Die NFL versucht seit Jahren, die Zahl der Gehirnerschütterungen zu verringern. Sie hat zum Beispiel die Trainingseinheiten, in denen mit Vollkontakt trainiert wird, reglementiert und die Spielregeln angepasst. Es ist zum Beispiel verboten, mit dem eigenen Helm den Helm des Gegners zu attackieren. Die Zahl der Gehirnerschütterungen ist im Vergleich von 2015 zu 2016 gesunken, von 275 auf 244. Das ist jedoch mehr als in den beiden Vorjahren. Die Liga begründet den Anstieg unter anderem damit, dass weniger Spieler die Symptome totschweigen und zum Teamarzt gehen würden. Profis und Clubs seien für das Thema sensibilisiert.
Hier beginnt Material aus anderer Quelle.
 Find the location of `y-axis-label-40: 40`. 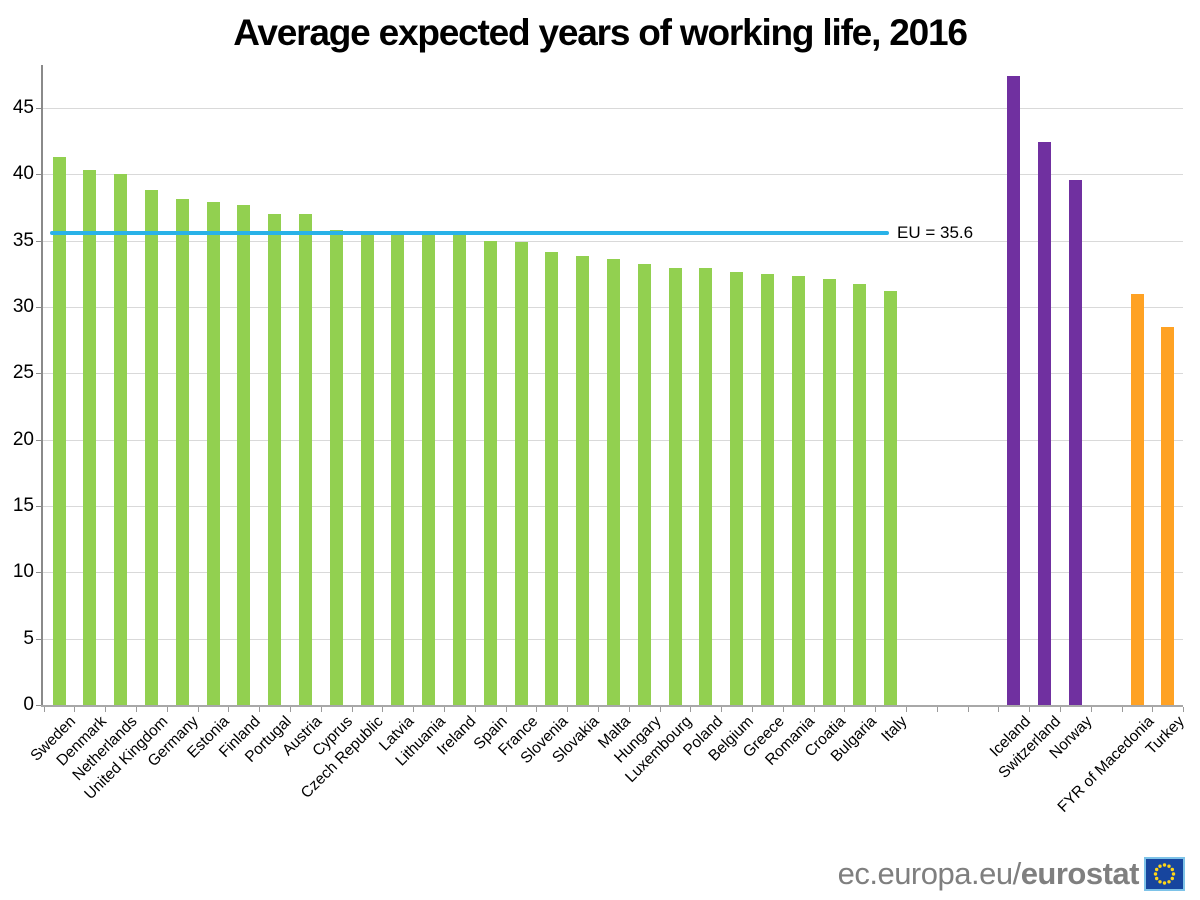

y-axis-label-40: 40 is located at coordinates (23, 174). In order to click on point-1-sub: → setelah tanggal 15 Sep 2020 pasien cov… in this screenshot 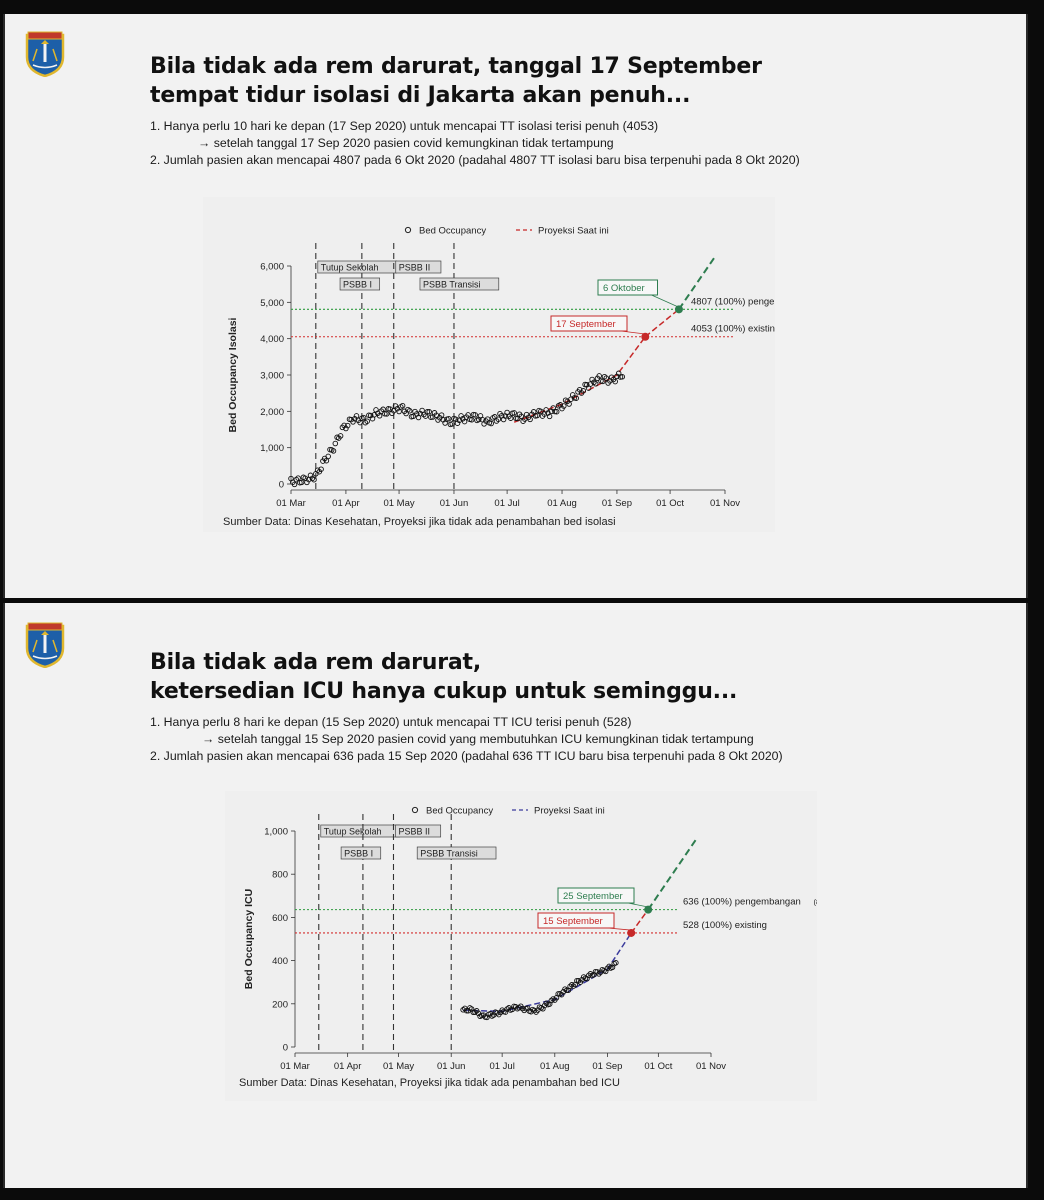, I will do `click(478, 739)`.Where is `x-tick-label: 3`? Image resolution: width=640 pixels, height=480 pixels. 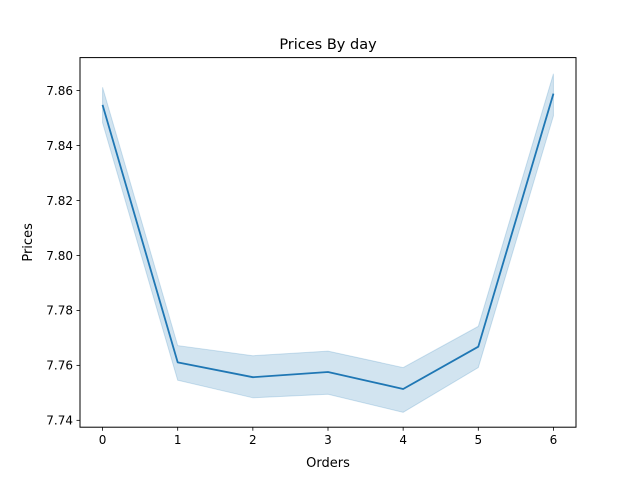 x-tick-label: 3 is located at coordinates (328, 440).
Dass American Football dem Gehirn schadet, ist bekannt. Auch die NFL musste das einräumen. Geht es nach Hunt Batjer, muss die Liga mehr für die Sicherheit der Spieler tun. Er ist Hirnchirurg und ehemaliges Mitglied des NFL-Ausschusses, der sich mit Kopf-, Nacken- und Wirbelsäulen-Verletzungen beschäftigt. "Der größte Hebel wäre es, zu sagen: 'Wir als amerikanische Eltern glauben nicht, dass Football sicher genug für unsere Kinder ist. Deshalb lassen wir sie diese Sportart nicht ausüben.'"

Das würde bedeuten: Der NFL gehen irgendwann die Spieler aus.